In August of 2024, a concerned researcher from North Carolina contacted me about a missing person’s case, a lost story. Dr. Almira Fifield lost her life in 1863 while treating Union Soldiers in Paducah, Kentucky. (The patron’s middle name was also Fifield, a clue about her motivations.) This case was personal–but it was also important to the bulwark of women’s history. The patron was reviving the memory of a physician who was both a pioneer for women and a saint to soldiers suffering far from home.
Women were rarely mentioned by Victorian journalists, but the patron told me that Almira’s name had appeared briefly in two ads in the Valparaiso Republic newspaper in Porter County, Indiana. Unfortunately, Civil War-era issues of this title were so rare that not even the Indiana State Library held them. Fifield’s ads were, to coin a phrase, lost to history.
Looking in our microfilm database, I did not find 1858-1860 issues of the Valparaiso Republic. I tried our subscription databases and finally went to the Library of Congress newspaper section, the Chronicling America site, which informed me that this run of the Republic wasn’t available anywhere. After messaging the sad news to the patron, I decided to make one more attempt.
On rare occasions, our master reel vault has a run of films represent selections that are missing in the patron cabinets. Such mistakes were the result of a quick ingest of multiple master boxes from the Indiana Archives many years ago. Boxes arrived by the cartload when the two master collections were combined, and duplicate reels were sometimes overlooked. Incredibly, I located the lost Valparaiso Republic masters in the masters database and went to the vault to verify my findings. I struck gold. The master reels ran from 1857 to 1868 on assorted acetate, the yellow film boxes scribbled-on with blue ink. I ran the reels through a microfilm reader—best not to get the patron’s hopes up until I knew the films were viewable. The images on the screen were created very early in the filming era. Although they were fuzzy and shaded, they were mostly legible. I quickly emailed the patron again:
“I hope you get this message! I located your paper in our master reels vault: Valparaiso Republic, 1857-1865. (It isn’t in our finding system, but it was under the radar in the vault). Being a master, we have to use the positive/negative switch on the microfilm machine. It is poorly made, from the earliest days of filming, so the text is fuzzy and (in some places) nearly impossible to read. They also filmed it so that every other page is upside down, but the machine will flip the image for you.”
The patron told me that she had tears in her eyes while reading the message, adding that Fifield had been buried in an unmarked grave. The patron had only just secured a historical marker for Fifield, to be placed in Valparaiso. She arrived in the library within a week, and she found her ads.
But the joy of helping the patron was not the only immediate benefit to locating these lost issues. My newspaper information source is the Indiana Newspaper Bibliography, by John Miller. In the pages covering Porter County newspapers, I discovered another woman whose story deserved to be told.

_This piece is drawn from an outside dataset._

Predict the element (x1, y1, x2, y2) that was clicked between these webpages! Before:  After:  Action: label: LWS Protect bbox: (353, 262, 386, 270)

The Republic’s owner, Dr. D. A. Cameron, enlisted in the Union Army and sold the paper to an entrepreneur who promptly abandoned it. The Republic was then secured again by Cameron’s wife Jane! Next, according to Miller, “The new arrangement failed, and the REPUBLIC suspended publication in December, 1863” (p 365). The implication was that Jane, in her womanly womanness, was unable to edit or conduct business. In fact, he wrote, the paper wasn’t revived until the man of the house returned from war in 1866.
Upon writing the book, Miller did not have the benefit of having the Valparaiso Republic films that I now had in front of me. Want to guess how Jane REALLY did with the publication? The issues continued in regular succession during Miller’s alleged down period, and therefore Jane Cameron deserves credit for maintaining an important Valparaiso title during the war—when the men in Porter County could not. And this, my friends, is how a humble newspaper run, once lost, can shine a light on forgotten heroes who—for the silliest of reasons– could not get a byline, let alone a headline.
The library will soon be ingesting another large quantity of master reels from the Indiana Archives, enough to require the transfer of the expanded collection into a different vault. The benefit will be having one collection manager (the ISL Newspaper Librarian) to monitor all state film management projects and requests from a single space and taxonomy. The expanded master reel collection will require database integration in Access. More importantly, master reels will be checked for duplicate counterparts, to uphold standards of patron use and preservation. Almira’s story will inspire my efforts! Does your repository have an “Almira story?”